# callochromis pleurospilus questions



## rrich741 (Apr 18, 2008)

i am debating my self whether or not i should get callchromis pleurospilus or callochromis stappersi. i have a 100 gallon about 5 feet long, 12 inches wide and 26 inches tall. 75% of the tank is sand and scattered escargot shells. the rest is rocks and plants. My question is if i can keep callochromis pleurospilus in a group of eight in my tank. the tank mate are 6 alto lamprologus sumbu new shells, 6 multies, 3 brevis, and fifteen jumbo cyps. thanks.


----------



## Fogelhund (Dec 3, 2002)

They would be in direct competition (conflict) with all of your shellies, who are going to need the floor space as is. I would pass on the Callochromis completely for your setup.


----------



## rrich741 (Apr 18, 2008)

what about kilesa?


----------



## Fogelhund (Dec 3, 2002)

[email protected] said:


> what about kilesa?


They'd be fine in your tank... if you didn't have shellies.

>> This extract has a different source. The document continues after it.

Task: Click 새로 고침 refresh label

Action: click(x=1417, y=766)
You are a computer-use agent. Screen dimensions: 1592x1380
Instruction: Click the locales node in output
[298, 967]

But, you have shellies, your floorspace is spoken for.


----------



## rrich741 (Apr 18, 2008)

well what if i take out all the shelldwellers except the alto comps and move all the shells to the left side of the tank next to the rocks. then could i have 8 kilesa.


----------



## Fogelhund (Dec 3, 2002)

Yes


----------



## rrich741 (Apr 18, 2008)

i looked up your tanks and saw your brevis tank with the cardinals. I have a tank like that except it is 44 gallon tall tank. i only have cardinals and other soft water fish like discus and angles. i was wondering what your ph is in that tank, because cardinals and brevis need two totally different PH ranges. mine is about 6.1. can Brevis live in that? please reply soon, i am planning on making on making a order on monday. thanks.


----------



## 24Tropheus (Jun 21, 2006)

No idea weather brevis can survive at pH 6.1 but it sure is not ideal for em. 7.5 would be OK for tank bred. No way I would take even the most hardy Tang the wrong side of neutral pH 7. No way I would try and keep cardinals the high side of pH 7. BAD MIX.


----------



## Fogelhund (Dec 3, 2002)

My brevis tank was 8.1 ph.


----------



## rrich741 (Apr 18, 2008)

wow, how did you keep cardinals with them?


----------



## Fogelhund (Dec 3, 2002)

[email protected] said:


> wow, how did you keep cardinals with them?


I think their requirements are slightly overrated. They did fine, and saw them breed a few times as well. Similarly, I've had Tiger Barbs breed under such conditions.


----------